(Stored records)
— BEGIN —

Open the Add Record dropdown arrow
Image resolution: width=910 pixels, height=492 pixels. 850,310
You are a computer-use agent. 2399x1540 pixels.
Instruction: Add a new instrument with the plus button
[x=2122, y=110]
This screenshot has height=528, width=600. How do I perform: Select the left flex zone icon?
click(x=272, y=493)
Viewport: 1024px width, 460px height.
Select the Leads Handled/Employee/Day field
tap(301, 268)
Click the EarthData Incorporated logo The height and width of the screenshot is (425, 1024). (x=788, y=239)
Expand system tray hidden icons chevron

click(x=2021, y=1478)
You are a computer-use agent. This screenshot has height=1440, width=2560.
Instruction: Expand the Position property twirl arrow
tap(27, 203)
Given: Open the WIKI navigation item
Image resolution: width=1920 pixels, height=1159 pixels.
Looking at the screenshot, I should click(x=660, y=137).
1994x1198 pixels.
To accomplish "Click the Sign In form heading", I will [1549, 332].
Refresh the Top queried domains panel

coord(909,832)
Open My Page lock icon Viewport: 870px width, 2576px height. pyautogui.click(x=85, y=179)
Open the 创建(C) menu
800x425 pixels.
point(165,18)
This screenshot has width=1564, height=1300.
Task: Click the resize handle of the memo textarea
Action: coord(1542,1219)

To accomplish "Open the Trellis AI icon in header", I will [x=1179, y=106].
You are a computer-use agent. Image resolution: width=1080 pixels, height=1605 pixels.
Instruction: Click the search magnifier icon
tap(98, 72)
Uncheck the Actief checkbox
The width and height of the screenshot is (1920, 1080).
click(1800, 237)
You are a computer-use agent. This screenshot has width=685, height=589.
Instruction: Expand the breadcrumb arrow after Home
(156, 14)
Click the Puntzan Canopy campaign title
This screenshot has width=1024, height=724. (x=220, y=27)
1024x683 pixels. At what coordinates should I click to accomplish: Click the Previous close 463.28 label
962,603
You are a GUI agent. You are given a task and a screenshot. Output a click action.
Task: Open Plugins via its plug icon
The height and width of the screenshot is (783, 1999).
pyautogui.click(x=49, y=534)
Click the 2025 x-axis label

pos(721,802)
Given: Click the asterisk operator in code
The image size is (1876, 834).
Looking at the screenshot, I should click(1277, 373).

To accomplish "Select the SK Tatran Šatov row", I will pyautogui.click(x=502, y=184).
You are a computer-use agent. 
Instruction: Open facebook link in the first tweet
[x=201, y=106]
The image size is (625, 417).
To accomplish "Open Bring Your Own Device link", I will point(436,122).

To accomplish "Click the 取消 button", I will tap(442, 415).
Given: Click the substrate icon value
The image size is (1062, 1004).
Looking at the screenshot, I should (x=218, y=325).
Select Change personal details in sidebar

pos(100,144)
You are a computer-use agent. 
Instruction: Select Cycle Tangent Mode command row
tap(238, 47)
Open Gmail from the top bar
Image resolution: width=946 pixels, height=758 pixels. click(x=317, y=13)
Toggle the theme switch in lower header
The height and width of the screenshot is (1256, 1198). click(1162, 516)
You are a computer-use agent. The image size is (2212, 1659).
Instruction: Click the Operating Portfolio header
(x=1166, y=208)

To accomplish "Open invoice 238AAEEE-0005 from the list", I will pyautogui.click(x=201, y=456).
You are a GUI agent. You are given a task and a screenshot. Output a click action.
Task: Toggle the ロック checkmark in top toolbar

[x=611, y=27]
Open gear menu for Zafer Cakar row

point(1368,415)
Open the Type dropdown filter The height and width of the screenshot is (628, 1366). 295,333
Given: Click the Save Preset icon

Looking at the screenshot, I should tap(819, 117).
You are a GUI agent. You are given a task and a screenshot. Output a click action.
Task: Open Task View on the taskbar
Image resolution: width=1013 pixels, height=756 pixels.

— END —

* EXERCISE OBJECTIVE:
Reproduce all of the material above, changing "computer-use agent" to "desktop automation agent" wherever it appears and leaving everything else as it is.

* FINISHED EXERCISE:
Open the Add Record dropdown arrow
Image resolution: width=910 pixels, height=492 pixels. 850,310
You are a desktop automation agent. 2399x1540 pixels.
Instruction: Add a new instrument with the plus button
[x=2122, y=110]
This screenshot has height=528, width=600. How do I perform: Select the left flex zone icon?
click(x=272, y=493)
Viewport: 1024px width, 460px height.
Select the Leads Handled/Employee/Day field
tap(301, 268)
Click the EarthData Incorporated logo The height and width of the screenshot is (425, 1024). (x=788, y=239)
Expand system tray hidden icons chevron

click(x=2021, y=1478)
You are a desktop automation agent. This screenshot has height=1440, width=2560.
Instruction: Expand the Position property twirl arrow
tap(27, 203)
Given: Open the WIKI navigation item
Image resolution: width=1920 pixels, height=1159 pixels.
Looking at the screenshot, I should click(x=660, y=137).
1994x1198 pixels.
To accomplish "Click the Sign In form heading", I will [1549, 332].
Refresh the Top queried domains panel

coord(909,832)
Open My Page lock icon Viewport: 870px width, 2576px height. pyautogui.click(x=85, y=179)
Open the 创建(C) menu
800x425 pixels.
point(165,18)
This screenshot has width=1564, height=1300.
Task: Click the resize handle of the memo textarea
Action: coord(1542,1219)

To accomplish "Open the Trellis AI icon in header", I will [x=1179, y=106].
You are a desktop automation agent. Image resolution: width=1080 pixels, height=1605 pixels.
Instruction: Click the search magnifier icon
tap(98, 72)
Uncheck the Actief checkbox
The width and height of the screenshot is (1920, 1080).
click(1800, 237)
You are a desktop automation agent. This screenshot has width=685, height=589.
Instruction: Expand the breadcrumb arrow after Home
(156, 14)
Click the Puntzan Canopy campaign title
This screenshot has width=1024, height=724. (x=220, y=27)
1024x683 pixels. At what coordinates should I click to accomplish: Click the Previous close 463.28 label
962,603
You are a GUI agent. You are given a task and a screenshot. Output a click action.
Task: Open Plugins via its plug icon
The height and width of the screenshot is (783, 1999).
pyautogui.click(x=49, y=534)
Click the 2025 x-axis label

pos(721,802)
Given: Click the asterisk operator in code
The image size is (1876, 834).
Looking at the screenshot, I should click(1277, 373).

To accomplish "Select the SK Tatran Šatov row", I will pyautogui.click(x=502, y=184).
You are a desktop automation agent. 
Instruction: Open facebook link in the first tweet
[x=201, y=106]
The image size is (625, 417).
To accomplish "Open Bring Your Own Device link", I will point(436,122).

To accomplish "Click the 取消 button", I will tap(442, 415).
Given: Click the substrate icon value
The image size is (1062, 1004).
Looking at the screenshot, I should (x=218, y=325).
Select Change personal details in sidebar

pos(100,144)
You are a desktop automation agent. 
Instruction: Select Cycle Tangent Mode command row
tap(238, 47)
Open Gmail from the top bar
Image resolution: width=946 pixels, height=758 pixels. click(x=317, y=13)
Toggle the theme switch in lower header
The height and width of the screenshot is (1256, 1198). click(1162, 516)
You are a desktop automation agent. The image size is (2212, 1659).
Instruction: Click the Operating Portfolio header
(x=1166, y=208)

To accomplish "Open invoice 238AAEEE-0005 from the list", I will pyautogui.click(x=201, y=456).
You are a GUI agent. You are given a task and a screenshot. Output a click action.
Task: Toggle the ロック checkmark in top toolbar

[x=611, y=27]
Open gear menu for Zafer Cakar row

point(1368,415)
Open the Type dropdown filter The height and width of the screenshot is (628, 1366). 295,333
Given: Click the Save Preset icon

Looking at the screenshot, I should tap(819, 117).
You are a GUI agent. You are given a task and a screenshot. Output a click action.
Task: Open Task View on the taskbar
Image resolution: width=1013 pixels, height=756 pixels.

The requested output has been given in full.